Early Stream Termination
When reading local files, the stream is closed as soon as lastEditedTime is found:
const lineListener = (line) => {
if (line.includes('lastEditedTime')) {
lastEditedTime = line.substring(line.indexOf(': ') + 2);
rl.close(); // Stop reading
rl.removeListener('line', lineListener);
readStream.destroy();
}
};
Error Handling
File Not Found
If a local file doesn’t exist, shouldUpdateLocalFile() catches the error and returns true:
try {
const readStream = fs.createReadStream(dest);
// ...
} catch (err) {
// File probably doesn't exist, so we should fetch it
return true;
}
Invalid Collection
Invalid collection names throw an error:
if (collection === 'projects') {
databaseId = import.meta.env.NOTION_PROJECTS_DB_ID;
} else if (collection === 'blog') {
databaseId = import.meta.env.NOTION_BLOG_DB_ID;
} else {
throw Error('invalid collection');
}
Console Output
The module logs useful information during sync:
Fetching data_source_id for database: abc123...

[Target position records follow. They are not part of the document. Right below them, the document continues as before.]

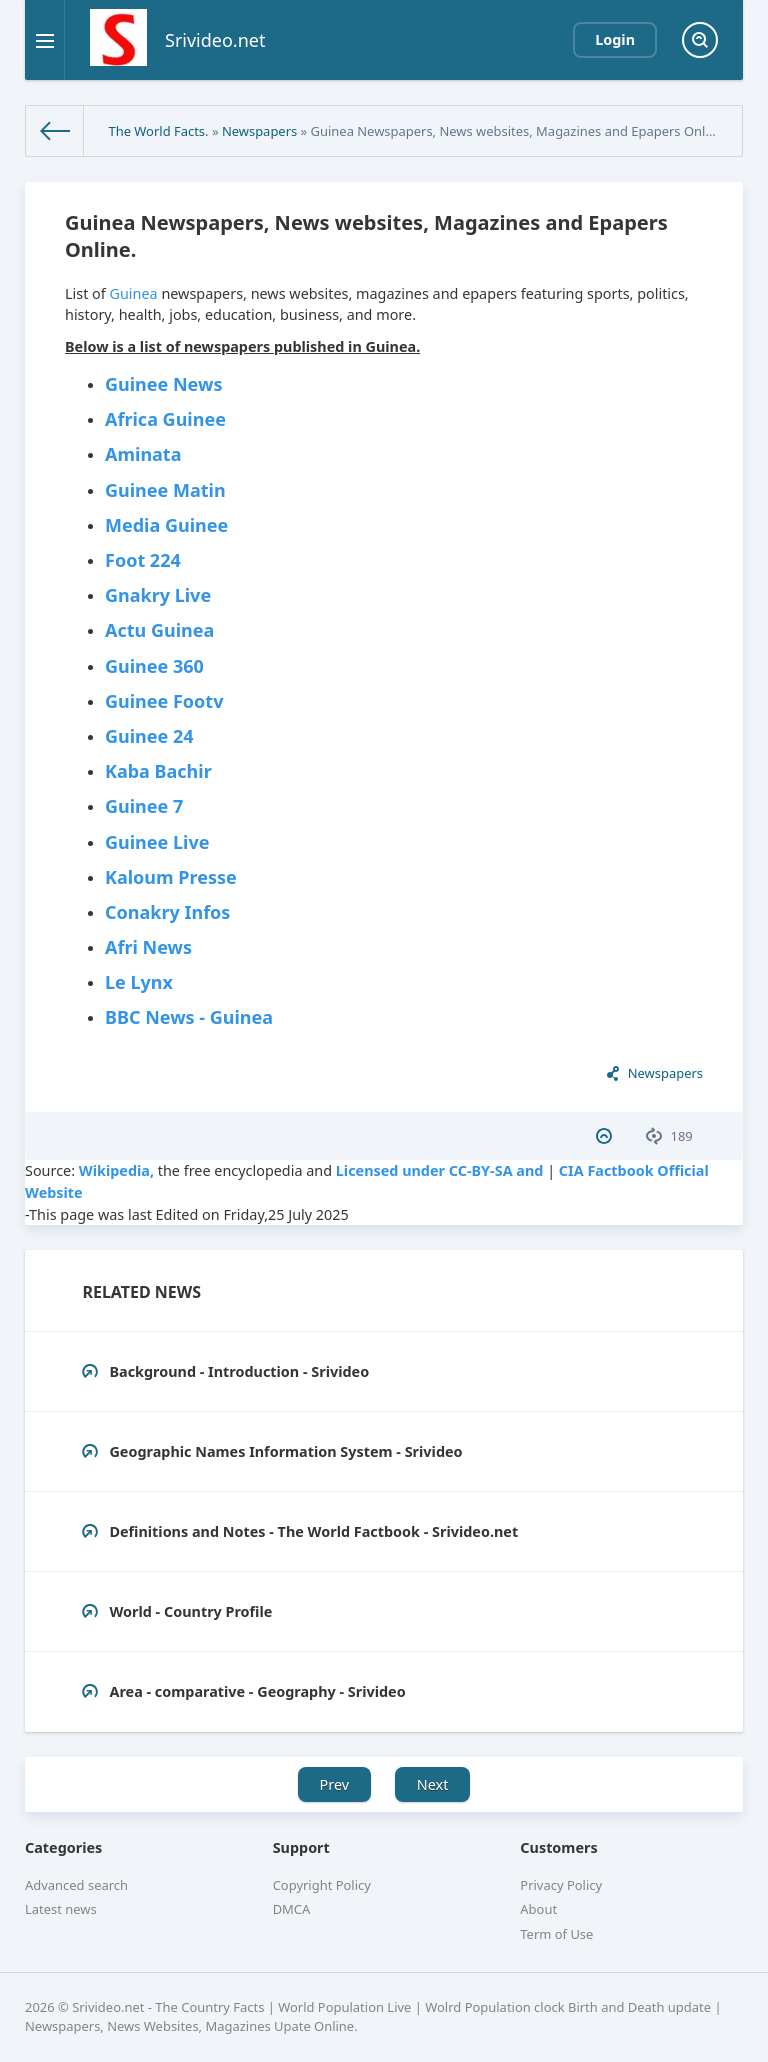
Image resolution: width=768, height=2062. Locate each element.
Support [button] (301, 1847)
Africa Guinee (165, 419)
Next (433, 1784)
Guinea (133, 293)
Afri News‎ (148, 947)
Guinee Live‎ (157, 842)
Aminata (143, 454)
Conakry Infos (167, 912)
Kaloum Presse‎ (171, 877)
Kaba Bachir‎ (158, 771)
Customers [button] (558, 1847)
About (538, 1909)
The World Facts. (158, 131)
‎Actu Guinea (159, 630)
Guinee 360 (154, 666)
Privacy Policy (561, 1885)
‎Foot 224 (143, 560)
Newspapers (259, 131)
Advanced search (76, 1885)
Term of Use (556, 1934)
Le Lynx (139, 982)
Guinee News (163, 384)
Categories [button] (63, 1847)
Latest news (61, 1909)
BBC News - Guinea (189, 1017)
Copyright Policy (322, 1885)
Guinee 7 (144, 806)
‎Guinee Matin (165, 490)
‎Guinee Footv (164, 701)
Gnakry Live (158, 595)
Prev (335, 1784)
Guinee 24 (149, 736)
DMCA (292, 1909)
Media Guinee (166, 525)
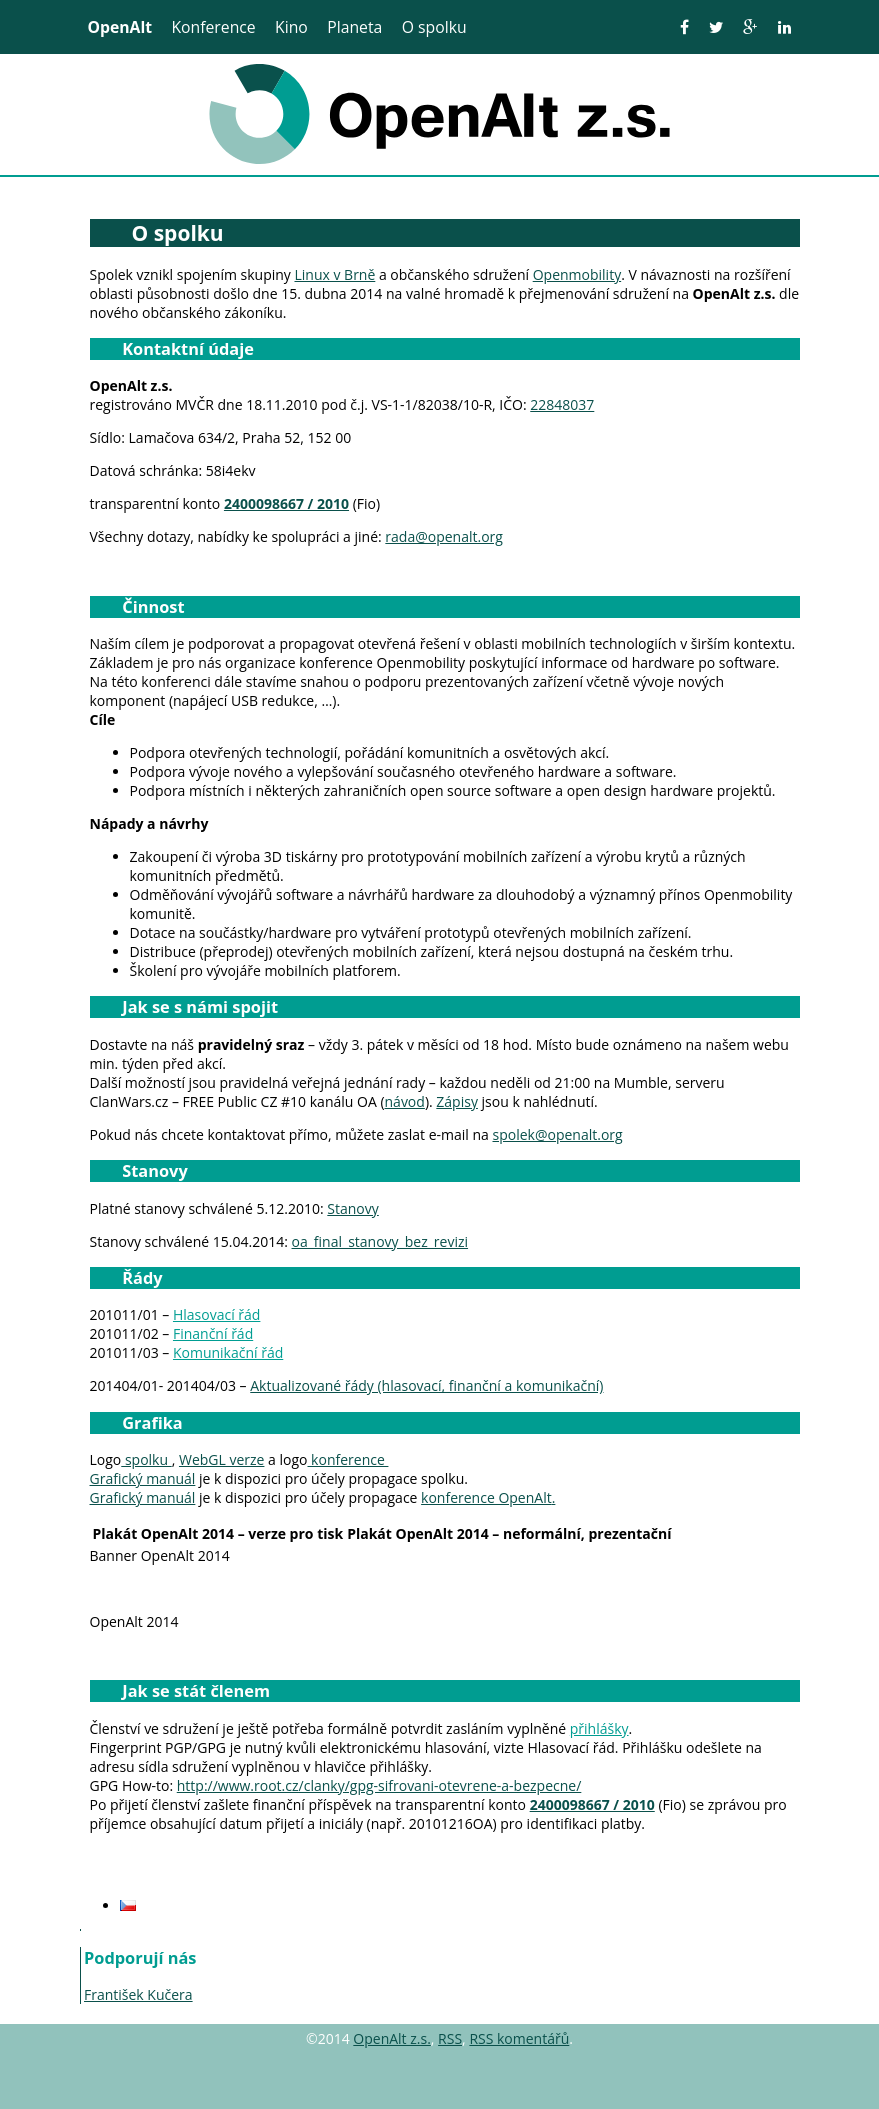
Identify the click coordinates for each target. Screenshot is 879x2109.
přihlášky (599, 1728)
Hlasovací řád (216, 1314)
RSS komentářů (519, 2038)
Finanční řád (213, 1333)
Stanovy (352, 1208)
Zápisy (457, 1101)
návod (405, 1101)
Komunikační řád (228, 1352)
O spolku (434, 27)
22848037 (562, 404)
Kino (291, 27)
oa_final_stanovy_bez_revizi (380, 1241)
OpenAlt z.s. (392, 2038)
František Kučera (138, 1994)
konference (347, 1459)
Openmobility (577, 274)
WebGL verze (221, 1459)
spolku (146, 1459)
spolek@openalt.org (558, 1134)
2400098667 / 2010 (286, 503)
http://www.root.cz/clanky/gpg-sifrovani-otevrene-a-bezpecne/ (379, 1785)
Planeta (354, 27)
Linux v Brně (334, 274)
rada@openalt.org (444, 536)
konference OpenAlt (486, 1497)
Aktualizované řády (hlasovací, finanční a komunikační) (426, 1385)
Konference (213, 27)
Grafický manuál (143, 1478)
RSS (450, 2038)
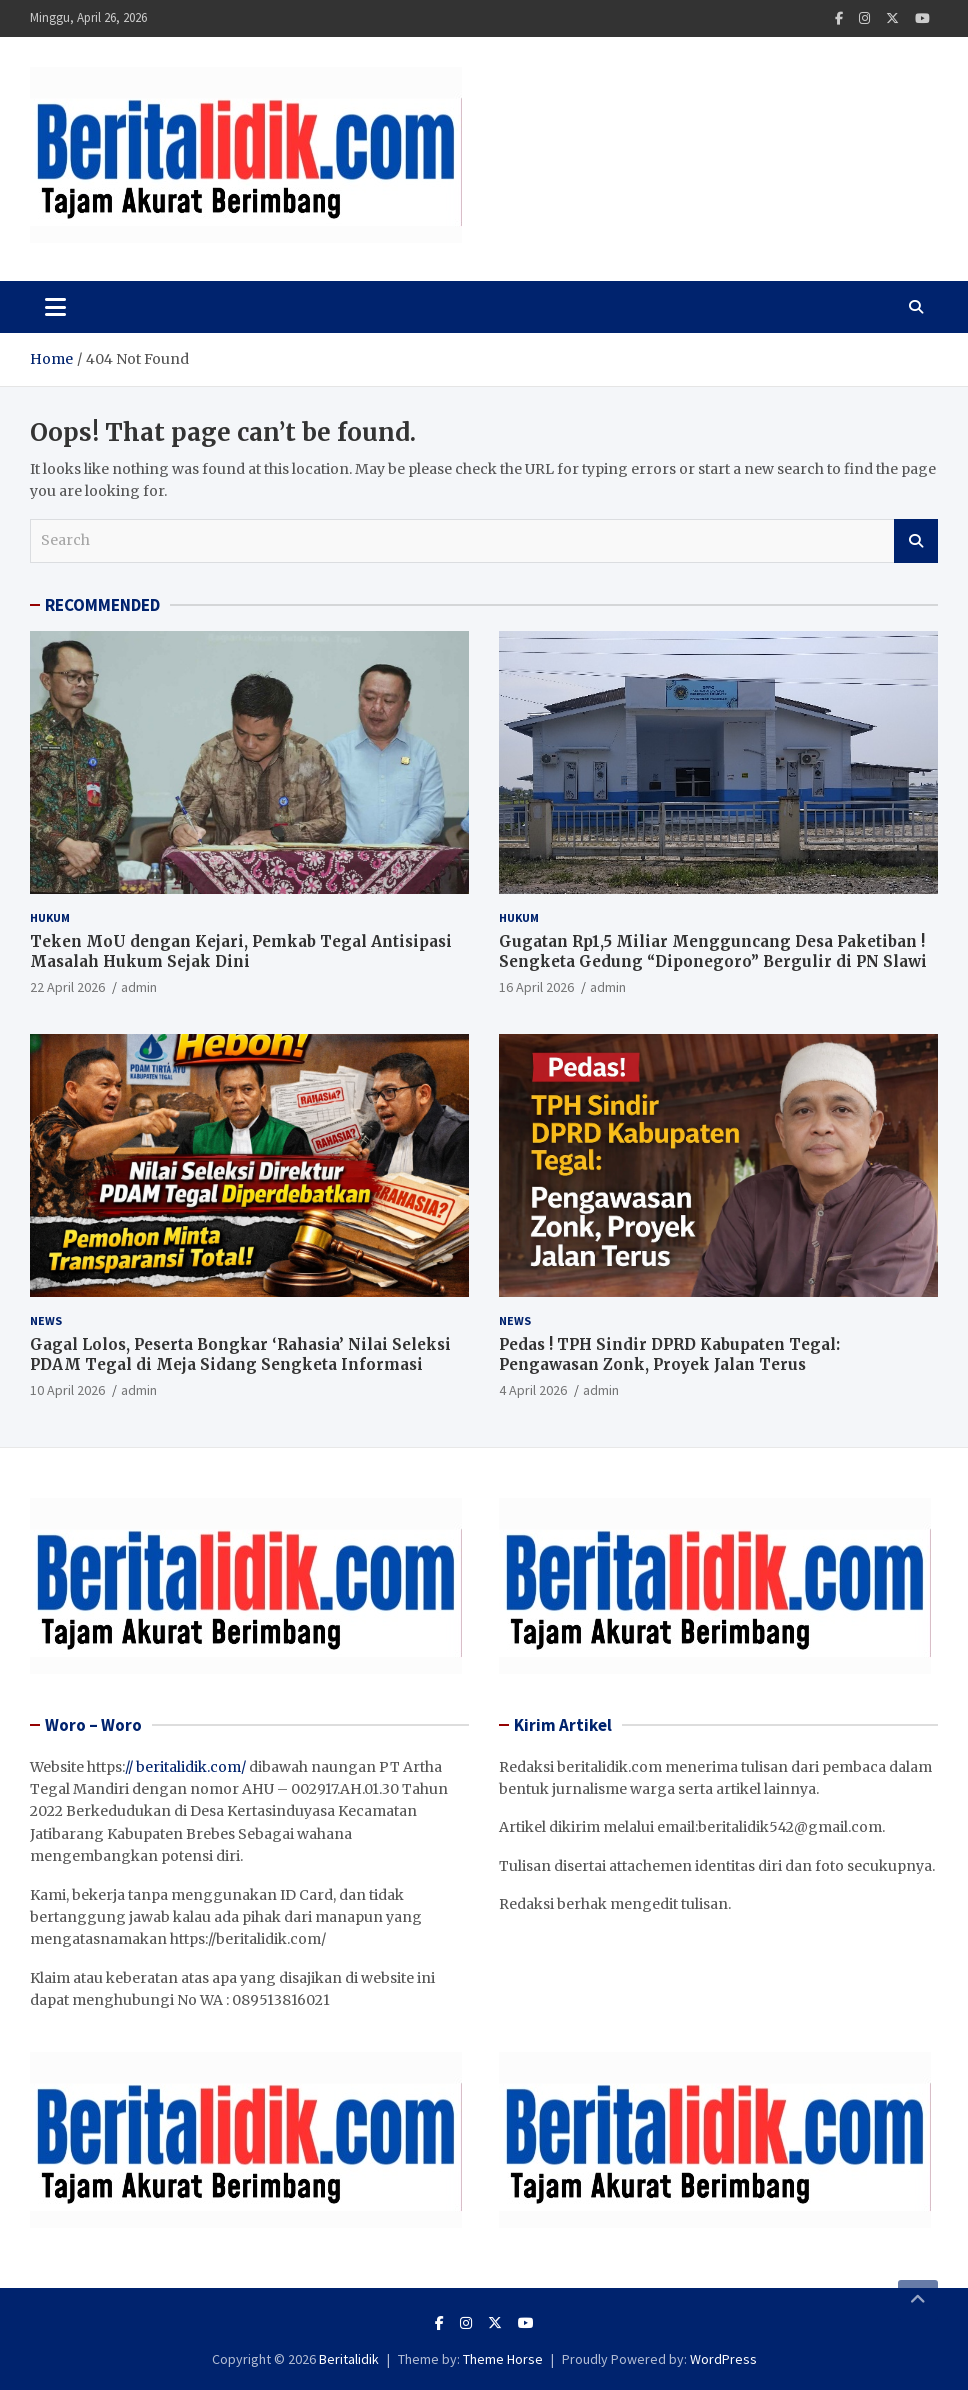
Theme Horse (503, 2359)
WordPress (723, 2359)
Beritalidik (349, 2359)
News (46, 1320)
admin (139, 987)
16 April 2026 (536, 987)
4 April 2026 (533, 1390)
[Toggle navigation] (55, 307)
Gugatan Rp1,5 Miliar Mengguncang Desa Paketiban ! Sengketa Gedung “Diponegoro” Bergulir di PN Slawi (713, 951)
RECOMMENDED (102, 605)
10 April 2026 (67, 1390)
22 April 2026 (67, 987)
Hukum (50, 917)
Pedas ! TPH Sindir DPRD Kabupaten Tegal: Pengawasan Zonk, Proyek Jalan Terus (669, 1354)
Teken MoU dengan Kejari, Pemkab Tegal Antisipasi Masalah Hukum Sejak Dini (241, 951)
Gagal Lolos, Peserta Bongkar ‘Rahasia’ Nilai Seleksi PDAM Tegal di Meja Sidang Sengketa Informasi (240, 1354)
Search (916, 541)
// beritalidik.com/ (185, 1767)
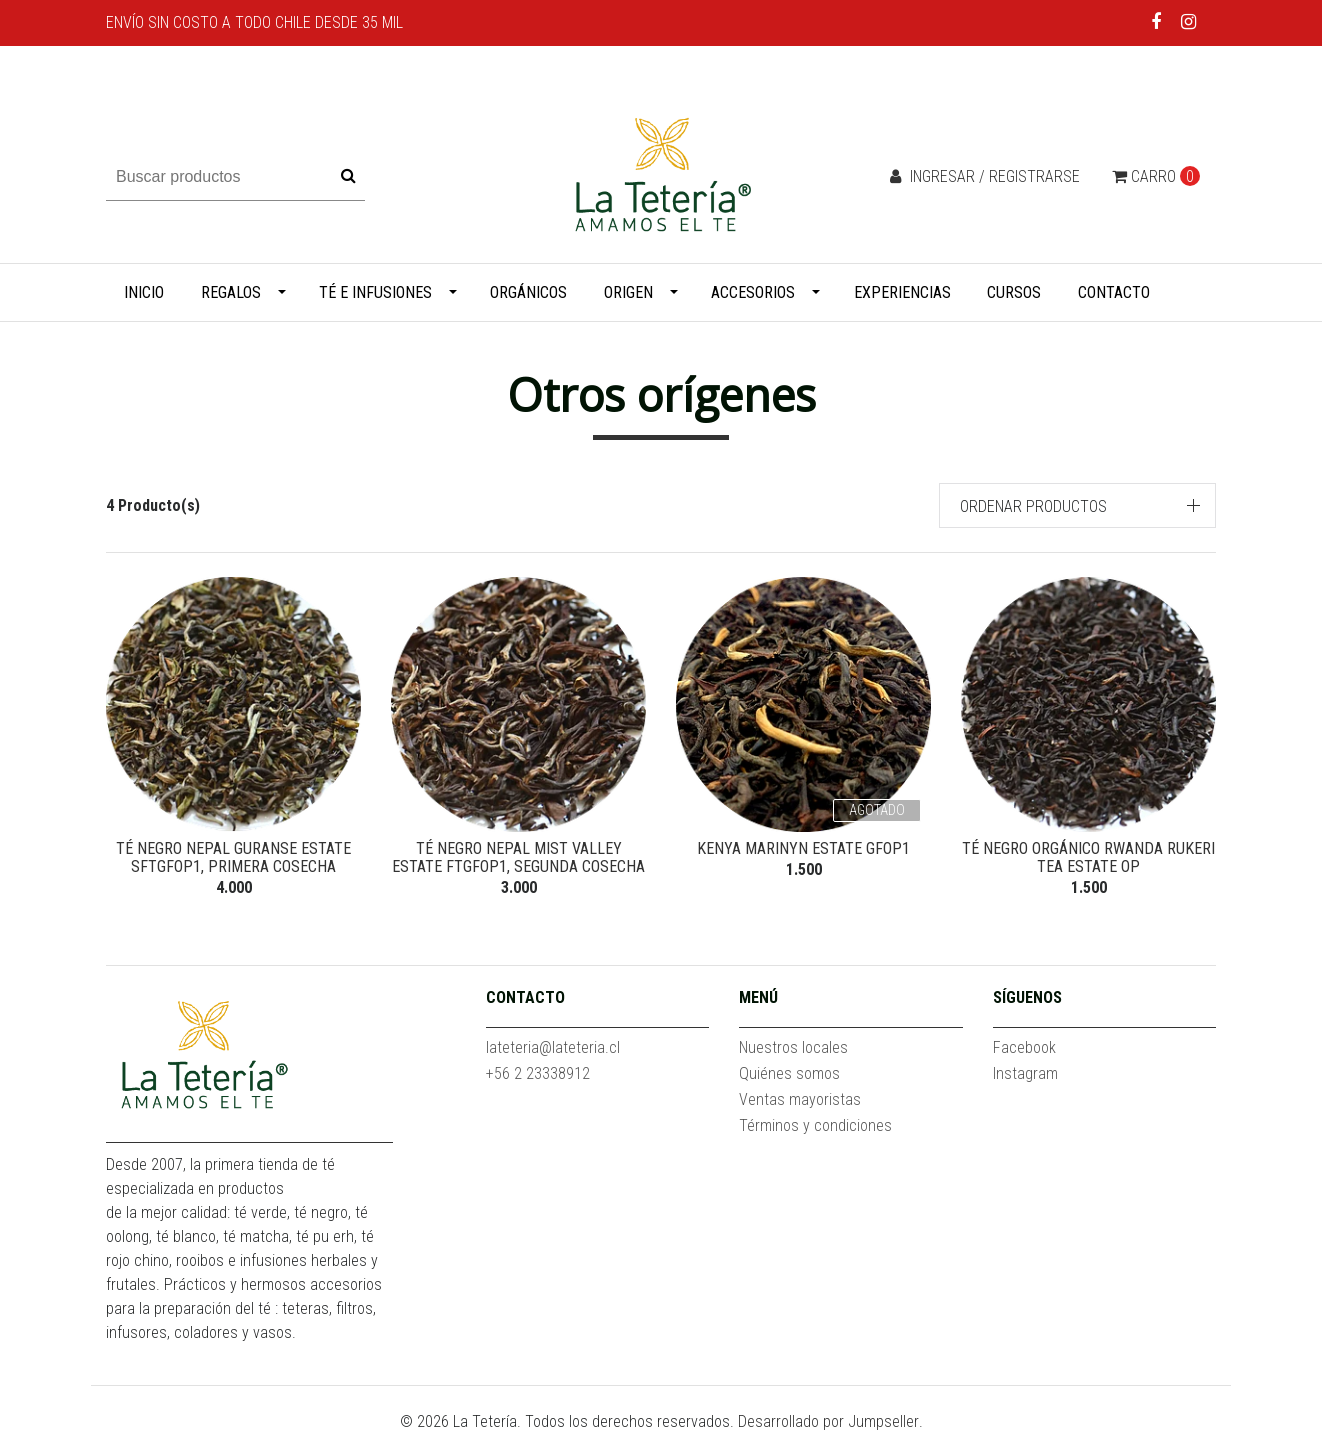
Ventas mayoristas (800, 1099)
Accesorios (753, 292)
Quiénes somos (789, 1073)
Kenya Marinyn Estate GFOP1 (803, 848)
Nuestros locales (793, 1047)
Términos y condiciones (815, 1125)
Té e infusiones (375, 292)
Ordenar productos (1033, 506)
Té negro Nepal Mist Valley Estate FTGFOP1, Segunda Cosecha (518, 857)
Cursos (1014, 292)
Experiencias (902, 292)
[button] (1078, 505)
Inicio (144, 292)
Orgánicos (528, 292)
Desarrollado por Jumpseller (828, 1421)
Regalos (231, 292)
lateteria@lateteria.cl (553, 1047)
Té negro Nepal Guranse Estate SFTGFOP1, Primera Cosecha (233, 857)
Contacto (1114, 292)
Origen (628, 292)
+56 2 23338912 (538, 1073)
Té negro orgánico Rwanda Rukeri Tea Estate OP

Resolved data_source_id: xyz789... for database: abc123...
Fetching pages from Notion data source: xyz789...
Finished fetching pages from Notion data source: xyz789...
Downloading new asset: file.def456.png
Writing to file: src/content/blog/abc123.mdx
Writing to file: src/content/blog/ghi789.mdx
Environment Variables
Notion API integration token
Database ID for blog posts
File System Paths
Constants:
import { ASSET_SRC_PATH, ASSET_PUBLIC_PATH } from './constants';
// ASSET_SRC_PATH = 'src/assets/'
// ASSET_PUBLIC_PATH = 'public/assets/'
Output Paths:
const dest = path
.join('src', 'content', collection, post.id)
.concat('.mdx');
// Example: src/content/blog/abc123def456.mdx
Complete Example
Custom Sync Script
// scripts/sync-notion.ts
import { downloadPostsAsMdx } from '../src/lib/notion-download';
async function syncAll() {
console.log('Syncing blog posts...');
await downloadPostsAsMdx('blog');
console.log('Syncing projects...');
await downloadPostsAsMdx('projects');
console.log('Sync complete!');
}
syncAll().catch(console.error);
Run with:
jiti scripts/sync-notion.ts
Accessing Synced Content
// src/pages/blog/index.astro
import { getCollection } from 'astro:content';
const posts = await getCollection('blog');
const sortedPosts = posts.sort((a, b) =>
new Date(b.data.published).getTime() -
new Date(a.data.published).getTime()
);
Future Improvements
The code includes a TODO comment for potential optimization:
// TODO: optimize this for better build times -
// could store in json file every time we update
// instead of reading from file
Currently, lastEditedTime is read from each MDX file’s frontmatter. A future optimization could cache this in a JSON index file.
Source Reference
File: src/lib/notion-download.ts:1-131
Key Dependencies:
fs/promises - Async file system operations
readline - Stream-based file reading
path - File path utilities
./notion-cms - Database queries and block retrieval
./notion-cms-page - Page property extraction
./notion-parse - Block to Markdown conversion